Feeney Callan first met Redford in New York in 1995. He already had several biographies under his belt, but it was the one he wrote on Anthony Hopkins that the actor liked. 

“We spent an afternoon quoting poetry to each other. Me quoting Yeats to him, he’d quote poetry to me. So we found that we had this lingua franca that we could talk.”

What was initially a book deal then turned into a near 30-year friendship. “We were buddies,” the author said.

“He was a hero of mine in many ways and the nature of biography is adversarial as well, because you’re challenging the person, you’re like a psychotherapist talking with them.

He had a great sense of humour and we were both interested in poetry, the history of cinema, so there was a lot in common. It was a real personal bang when I heard he passed.

Redford’s attachment to Ireland was very deep, according to Feeney Callan. Not only did his great-great-grandmother hail from Co Down, but he was also “immersed” in Irish mythology. 

In the 1960s, he appeared on Broadway in Little Moon of Alban, a play set in Dublin after the Irish War of Independence. When he found himself in the capital some years later, it evidently brought back memories. 

“He wanted to walk on the Ha’penny Bridge and recite a speech from the play Little Moon of Alban,” Feeney Callan said. 

‘Closet intellectual’

One thing that surprised the author about Redford was how intellectual he was. 

“He’s perceived as being this kind of glamorous jock who’s interested in all kinds of sports. This is a little bit of that, but really, Bob was more like a Stephen Fry, more like a closet intellectual.” 

At the same time, he was one of the biggest film stars of the 20th century, appearing in over 50 Hollywood movies and going on to direct eight feature films, picking up the Best Director Oscar in 1980 for Ordinary People. 

“He spanned an enormous arc of the history of cinema, from when the golden age of TV was fading in America, appearing in The Twilight Zone, through to the dying days of westerns, Butch Cassidy and Tell Them Willie Boy Is Here,” Feeney Callan said. 

He describes Redford as being somewhat responsible for the rise of political thrillers through his work in All The President’s Men and Three Days of the Condor, adding that it was his acceptance of his pin-up image that allowed him to put his money into young filmmakers and go on to found the Sundance Film Festival. 

“Even from the point of view of someone who is disinterested, the arc is actually stunning.”

Redford was also an activist and environmentalist with a keen interest in politics. Feeney Callan said he championed the kind of investigative journalism that Bob Woodward and Carl Bernstein did, which was showcased in All The President’s Men. 

“He thought that that was a great direction that journalism was going in,” he said.

“And then, there was the Rupert Murdoch era of journalism and reality TV and people wanting to buy into the rhinestone success of reality TV, and he thought that moment when journalism was actually holding up a challenging mirror to society was dead.”

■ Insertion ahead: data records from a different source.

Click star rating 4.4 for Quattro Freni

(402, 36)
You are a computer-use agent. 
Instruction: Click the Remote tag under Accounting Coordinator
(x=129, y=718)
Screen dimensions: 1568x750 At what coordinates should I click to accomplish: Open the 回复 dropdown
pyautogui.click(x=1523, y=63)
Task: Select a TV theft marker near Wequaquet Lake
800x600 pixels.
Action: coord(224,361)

‘Fantastic spirit of Ireland’

Feeney Callan said their conversations during his time in Ireland often centred around why America was so divided, and if the wounds of the US civil war had ever healed.

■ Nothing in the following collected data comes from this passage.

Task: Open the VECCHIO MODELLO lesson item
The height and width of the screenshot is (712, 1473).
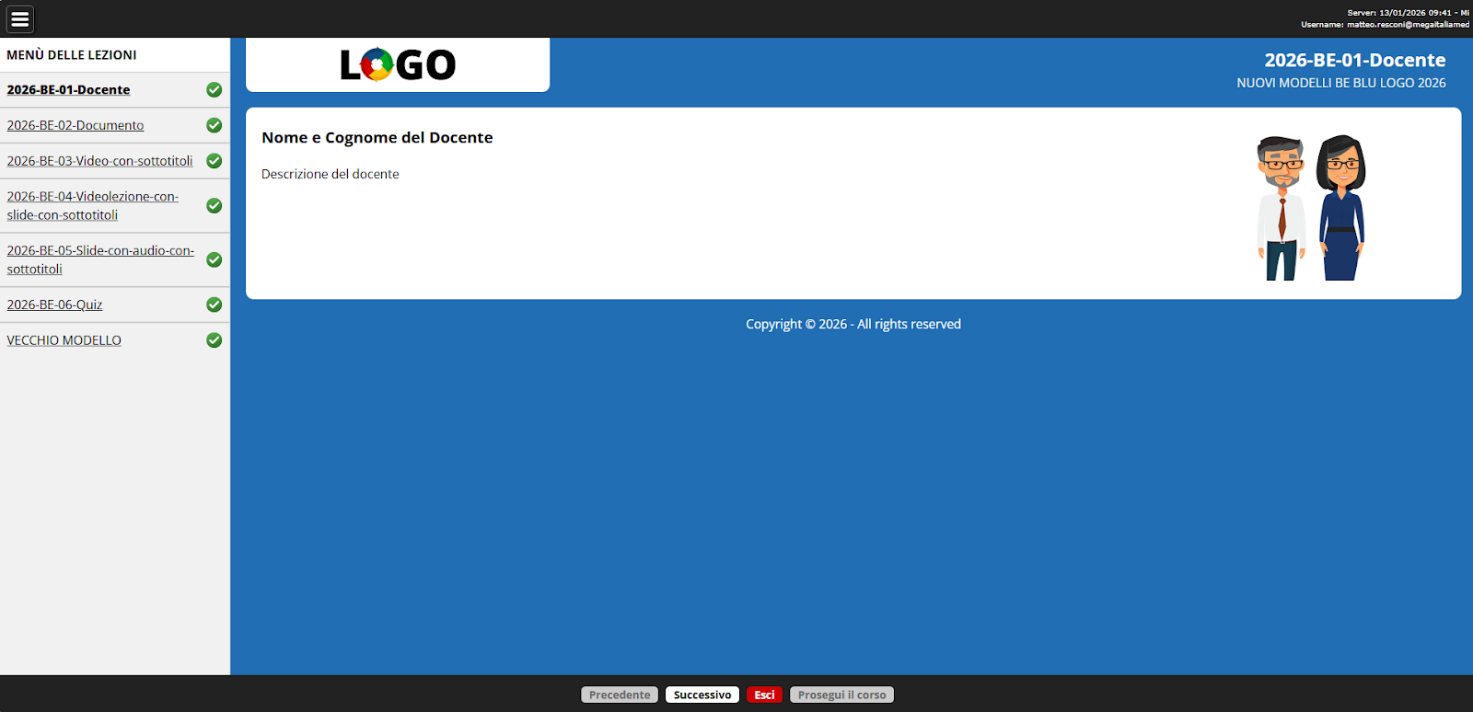Action: 63,340
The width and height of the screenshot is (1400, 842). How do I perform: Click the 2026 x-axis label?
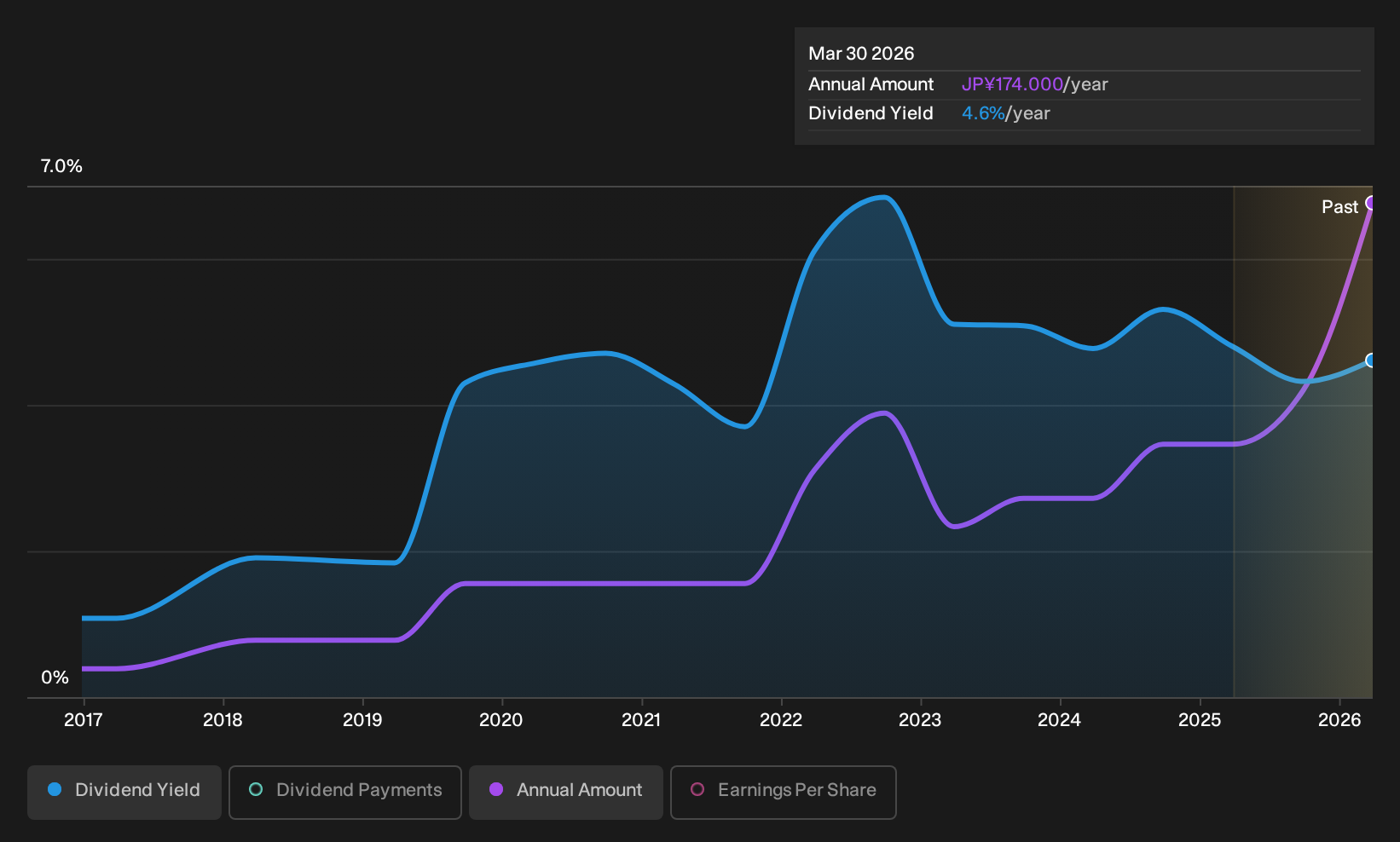point(1339,720)
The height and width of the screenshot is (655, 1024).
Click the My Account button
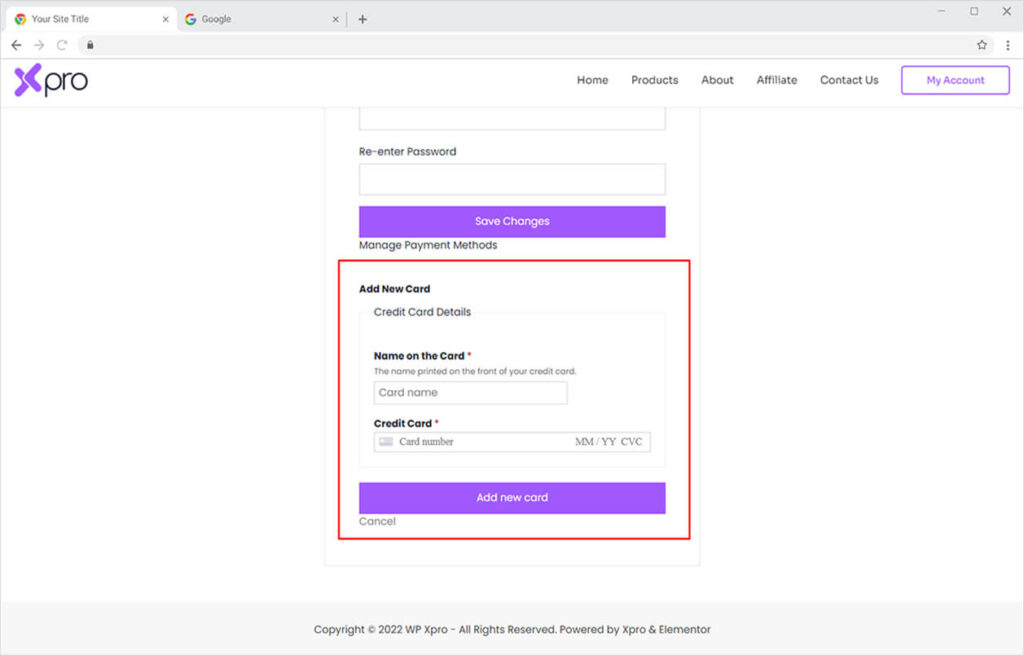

He said Redford’s activism was about “giving voice to new filmmakers and ethnic voices to fill the void between the left and the right in America”.

The kind of politics that Trump espouses, he despised. He felt there was a real wrongness there in America, where only unity and unifiers could ever repair the thing.

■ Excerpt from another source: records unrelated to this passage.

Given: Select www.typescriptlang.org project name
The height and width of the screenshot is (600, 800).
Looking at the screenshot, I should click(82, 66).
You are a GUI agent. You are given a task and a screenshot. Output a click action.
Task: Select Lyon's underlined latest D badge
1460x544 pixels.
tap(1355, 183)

“Of course, he was interested in Native American Rights and the reparations that were due to the Native Americans for the country being stolen from them 300 odd years ago.”

This was one of the things that connected him with Ireland, the author said. 

“He was just so deeply involved in what he saw was the fantastic spirit of Ireland, fighting against colonials and retaining tribal integrity. It echoed for him his interest in Native Americans,” he said.

“He loved being in Ireland, talking to the Irish, and I’m hoping the Irish media picks up on a little bit of the private Robert Redford, not just the movie star.”